As the Coronavirus has people hoarding everyday items like toilet paper and hand sanitizer, some businesses, and people, are taking advantage by price gouging. It’s not something that’s isolated to one part of the country; it’s going on everywhere and chances are you may have seen it in action. The good news: you can take action by reporting price gouging.
What is Price Gouging?
Price gouging happens when a retailer or wholesaler sells items or services at a cost considered unreasonable, like when something that usually costs $3 all of a sudden costs $20.
Many states are keeping an eye out for price gouging. The Wisconsin Department of Agriculture Trade and Consumer Protection (DATCP) says wholesalers and retailers cannot charge more than 15% of the price they charged in the past 60 days.
What Are Some Examples of Price Gouging Around the Country?
Spotted a bottle of hand sanitizer that usually sells for between $3-$5 suddenly selling for $10. This is a scenario where retailers who may have this item in stock while other places have run out are taking advantage of customers. If people are desperate to get their hands on a bottle of hand sanitizer, they may just give in and pay the $10.
In Connecticut, there have been reports of bottles of 7.5-ounce bottles of hand sanitizer selling for $25. Besides hand sanitizer, 30-packs of toilet paper have been marked up to $39.99 and three-packs of disinfectant wipes at almost $40.
Online vendors are also being accused of price gouging. In one instance, a pack of face masks was being sold for $50 with a $200 shipping fee. A study by the US PIRG Education Fund also found a package of 320 Lysol wipes that typically sold for $13.57 was selling for $220 on Amazon. The group found a good amount of price gouging among third party vendors, but also found some on Amazon’s own products.
CBS News reported this e-mail response from Amazon, “There is no place for price gouging on Amazon. We are disappointed that bad actors are attempting to artificially raise prices on basic need products during a global health crisis and, in line with our long-standing policy, have recently blocked or removed hundreds of thousands of offers. We continue to actively monitor our store and remove offers that violate our policies.”
What to Do About Price Gouging
Many states are encouraging people who suspect price gouging to report it to their Attorney General’s Office. Some states, like Maryland, which did not have price gouging laws in effect, have enacted legislation aimed at limiting increases in consumer goods and services.

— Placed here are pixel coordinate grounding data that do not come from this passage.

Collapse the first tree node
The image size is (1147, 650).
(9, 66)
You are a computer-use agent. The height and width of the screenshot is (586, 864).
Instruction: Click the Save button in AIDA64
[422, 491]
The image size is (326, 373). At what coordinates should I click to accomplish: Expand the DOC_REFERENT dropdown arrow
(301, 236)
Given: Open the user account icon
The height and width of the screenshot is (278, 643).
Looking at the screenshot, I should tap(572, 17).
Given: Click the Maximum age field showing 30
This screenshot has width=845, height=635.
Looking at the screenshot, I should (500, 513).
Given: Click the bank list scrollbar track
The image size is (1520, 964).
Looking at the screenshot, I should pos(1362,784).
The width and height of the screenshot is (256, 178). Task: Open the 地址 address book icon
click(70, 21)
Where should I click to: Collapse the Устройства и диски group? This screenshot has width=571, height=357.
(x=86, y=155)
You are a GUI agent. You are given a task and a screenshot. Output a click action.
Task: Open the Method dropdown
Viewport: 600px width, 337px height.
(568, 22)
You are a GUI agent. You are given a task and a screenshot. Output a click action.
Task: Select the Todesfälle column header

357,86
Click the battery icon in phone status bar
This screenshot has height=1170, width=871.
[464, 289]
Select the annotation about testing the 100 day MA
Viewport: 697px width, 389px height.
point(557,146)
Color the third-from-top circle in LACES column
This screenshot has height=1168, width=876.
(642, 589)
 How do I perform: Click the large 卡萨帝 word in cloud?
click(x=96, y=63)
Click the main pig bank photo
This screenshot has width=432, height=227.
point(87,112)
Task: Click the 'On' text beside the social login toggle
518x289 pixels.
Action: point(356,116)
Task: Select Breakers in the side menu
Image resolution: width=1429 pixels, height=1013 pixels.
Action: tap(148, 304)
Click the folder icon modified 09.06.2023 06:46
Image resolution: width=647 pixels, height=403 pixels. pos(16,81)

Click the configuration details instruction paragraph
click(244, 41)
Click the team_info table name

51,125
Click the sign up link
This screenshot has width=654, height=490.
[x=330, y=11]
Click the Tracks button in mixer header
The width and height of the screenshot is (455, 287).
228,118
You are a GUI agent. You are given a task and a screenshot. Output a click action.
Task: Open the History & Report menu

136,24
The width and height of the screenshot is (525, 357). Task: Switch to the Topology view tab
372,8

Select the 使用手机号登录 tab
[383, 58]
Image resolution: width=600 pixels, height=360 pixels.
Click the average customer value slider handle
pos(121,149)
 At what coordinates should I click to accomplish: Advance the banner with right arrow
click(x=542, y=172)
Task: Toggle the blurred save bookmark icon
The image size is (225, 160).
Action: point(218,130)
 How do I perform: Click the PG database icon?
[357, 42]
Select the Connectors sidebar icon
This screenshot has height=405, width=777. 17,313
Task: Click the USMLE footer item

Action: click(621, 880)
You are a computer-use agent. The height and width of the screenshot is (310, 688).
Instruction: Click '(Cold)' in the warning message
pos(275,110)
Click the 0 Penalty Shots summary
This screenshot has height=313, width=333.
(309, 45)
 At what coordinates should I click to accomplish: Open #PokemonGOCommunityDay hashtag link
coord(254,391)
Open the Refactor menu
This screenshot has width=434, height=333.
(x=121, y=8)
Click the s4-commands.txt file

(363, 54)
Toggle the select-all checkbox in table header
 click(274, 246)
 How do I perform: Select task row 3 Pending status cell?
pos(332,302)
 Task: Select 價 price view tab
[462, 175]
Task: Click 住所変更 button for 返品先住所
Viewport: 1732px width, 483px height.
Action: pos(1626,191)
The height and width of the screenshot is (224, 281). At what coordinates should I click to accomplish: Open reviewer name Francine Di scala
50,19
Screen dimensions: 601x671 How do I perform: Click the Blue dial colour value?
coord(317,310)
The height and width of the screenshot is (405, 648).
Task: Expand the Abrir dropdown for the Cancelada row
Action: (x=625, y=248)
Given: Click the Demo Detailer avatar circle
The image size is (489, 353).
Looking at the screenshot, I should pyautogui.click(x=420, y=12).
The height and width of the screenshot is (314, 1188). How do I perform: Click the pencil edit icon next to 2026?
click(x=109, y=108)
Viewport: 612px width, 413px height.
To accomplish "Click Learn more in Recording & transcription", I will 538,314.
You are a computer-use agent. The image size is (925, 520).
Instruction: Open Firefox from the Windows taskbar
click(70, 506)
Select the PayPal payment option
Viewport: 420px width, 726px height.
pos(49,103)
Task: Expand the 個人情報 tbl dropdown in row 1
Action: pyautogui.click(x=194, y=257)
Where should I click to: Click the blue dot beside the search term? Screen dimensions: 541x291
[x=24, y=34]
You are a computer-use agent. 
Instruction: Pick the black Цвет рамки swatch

In New Jersey, more than 80 warning letters were sent to businesses accused of price gouging. The Attorney General’s Office in New Jersey has received 619 complaints so far. Sellers are not supposed to raise their prices more than 10% during an emergency. In the Garden State, businesses face up to $10,000 in fines for their first price gouging offense.
The hope is that by states staying on top of price gougers and punishing them that it will deter other businesses to do the same.